Appeal from an order of the Supreme Court at Special Term, entered May 7, 1974 in Rensselaer County, which denied appellant’s motion to modify an arbitration award and granted respondent’s cross motion to confirm the award. The contract whereby the respondent purchases its water from the appellant provides that, at the expiration of every 15 years, the parties could renegotiate the price for future consumption based upon the increased "cost of producing and distributing water” and, further, that "In the event the parties are not able to agree, the question of fair basis shall be determined by arbitration”. In 1971 the parties could not agree, arbitration was held, and in 1973 the arbitrators set the rate at $.37 per thousand gallons, effective until June 3, 1985. It is clear that an arbitrator’s award cannot be set aside or modified due to an error of fact or law unless the correction comes within the *734corrective or regulatory sections of the CPLR (Matter of Bay Ridge Med.
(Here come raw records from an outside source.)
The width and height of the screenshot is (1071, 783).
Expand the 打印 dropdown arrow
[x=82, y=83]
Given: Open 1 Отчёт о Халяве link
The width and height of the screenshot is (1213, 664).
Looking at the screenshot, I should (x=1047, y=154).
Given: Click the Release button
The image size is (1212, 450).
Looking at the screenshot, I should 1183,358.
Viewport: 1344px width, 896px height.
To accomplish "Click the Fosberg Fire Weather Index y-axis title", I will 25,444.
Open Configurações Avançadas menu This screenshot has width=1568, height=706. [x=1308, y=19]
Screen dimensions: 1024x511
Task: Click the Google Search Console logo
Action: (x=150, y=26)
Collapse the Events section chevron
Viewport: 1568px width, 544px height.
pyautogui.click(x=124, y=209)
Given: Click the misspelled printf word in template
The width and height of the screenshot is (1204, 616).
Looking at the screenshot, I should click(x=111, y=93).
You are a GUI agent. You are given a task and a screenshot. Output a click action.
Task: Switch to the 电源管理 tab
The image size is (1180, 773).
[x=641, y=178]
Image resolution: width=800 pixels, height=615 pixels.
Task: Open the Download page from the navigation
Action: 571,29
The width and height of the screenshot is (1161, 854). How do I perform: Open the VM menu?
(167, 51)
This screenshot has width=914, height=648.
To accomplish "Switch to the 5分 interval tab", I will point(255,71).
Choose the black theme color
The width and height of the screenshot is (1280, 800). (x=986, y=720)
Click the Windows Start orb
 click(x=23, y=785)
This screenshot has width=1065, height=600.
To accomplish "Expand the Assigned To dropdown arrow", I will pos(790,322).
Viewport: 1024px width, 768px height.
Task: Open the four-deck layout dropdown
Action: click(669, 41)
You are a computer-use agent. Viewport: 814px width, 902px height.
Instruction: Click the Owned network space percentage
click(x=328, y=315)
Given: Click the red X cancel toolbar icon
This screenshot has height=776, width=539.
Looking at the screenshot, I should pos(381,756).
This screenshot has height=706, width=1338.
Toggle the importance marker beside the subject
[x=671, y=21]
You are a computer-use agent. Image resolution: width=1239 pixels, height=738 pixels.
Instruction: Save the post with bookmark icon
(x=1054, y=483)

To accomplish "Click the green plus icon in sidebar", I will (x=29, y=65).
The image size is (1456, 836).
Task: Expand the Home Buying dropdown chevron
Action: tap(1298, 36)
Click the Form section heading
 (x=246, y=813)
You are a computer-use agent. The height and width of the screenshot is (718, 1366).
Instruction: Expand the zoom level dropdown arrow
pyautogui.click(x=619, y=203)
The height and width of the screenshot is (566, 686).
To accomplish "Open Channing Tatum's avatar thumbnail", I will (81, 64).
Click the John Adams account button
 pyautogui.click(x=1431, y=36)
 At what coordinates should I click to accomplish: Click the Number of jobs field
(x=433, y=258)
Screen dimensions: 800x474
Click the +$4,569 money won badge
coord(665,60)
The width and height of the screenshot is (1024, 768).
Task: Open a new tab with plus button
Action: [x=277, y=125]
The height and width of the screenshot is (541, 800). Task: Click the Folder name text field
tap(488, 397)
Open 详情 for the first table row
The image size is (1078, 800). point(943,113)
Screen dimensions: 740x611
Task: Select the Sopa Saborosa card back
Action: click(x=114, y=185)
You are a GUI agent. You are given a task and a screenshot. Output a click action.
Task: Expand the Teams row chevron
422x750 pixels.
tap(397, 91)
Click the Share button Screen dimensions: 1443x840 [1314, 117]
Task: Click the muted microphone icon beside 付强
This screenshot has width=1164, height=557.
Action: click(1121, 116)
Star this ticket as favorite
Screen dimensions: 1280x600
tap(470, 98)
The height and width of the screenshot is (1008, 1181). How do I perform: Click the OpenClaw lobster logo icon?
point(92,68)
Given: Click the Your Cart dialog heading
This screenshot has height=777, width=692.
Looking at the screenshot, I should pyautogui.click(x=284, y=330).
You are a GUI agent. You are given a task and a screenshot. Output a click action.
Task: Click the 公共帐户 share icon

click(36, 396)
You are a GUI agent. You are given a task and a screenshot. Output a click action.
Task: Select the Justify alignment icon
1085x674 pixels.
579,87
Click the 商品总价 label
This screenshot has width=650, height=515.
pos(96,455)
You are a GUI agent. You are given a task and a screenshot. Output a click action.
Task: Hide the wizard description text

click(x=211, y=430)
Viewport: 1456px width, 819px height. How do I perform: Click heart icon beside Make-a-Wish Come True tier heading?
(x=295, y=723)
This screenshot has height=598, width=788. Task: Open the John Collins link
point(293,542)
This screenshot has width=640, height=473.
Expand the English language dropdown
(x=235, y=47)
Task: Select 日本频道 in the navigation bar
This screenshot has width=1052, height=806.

Group v Health Ins. Plan of Greater N. Y., 22 AD2d 807; see also Practice Commentary, Peter W. Thornton, McKinney’s Cons. Laws of N. Y. Book 7B, CPLR 7511, p 602). Appellant attempts to dispute the calculation of the award pursuant to CPLR 7511 (subd [c], par 1). However, that provision can only be used to modify awards where there is a mathematical miscalculation of figures used in determining an award, and not where, as here, the basis of the arbitrator’s award is challenged. (Compare Matter of Morris White Fashions [Susquehanna Mills], 295 NY 450, with Matter of Weiss [Metalsalts Corp.J, 15 AD2d 46, affd 11 NY2d 1042 and Matter of Kutsukian [Bossom] 270 App Div 396). Accordingly, since there are no mathematical errors on the face of the arbitrators’ award and since no computational errors can be clearly inferred, this court cannot alter the final award of $.37 per thousand gallons. Order affirmed, with costs. Greenblott, J. P., Sweeney, Kane, Larkin and Reynolds, JJ., concur.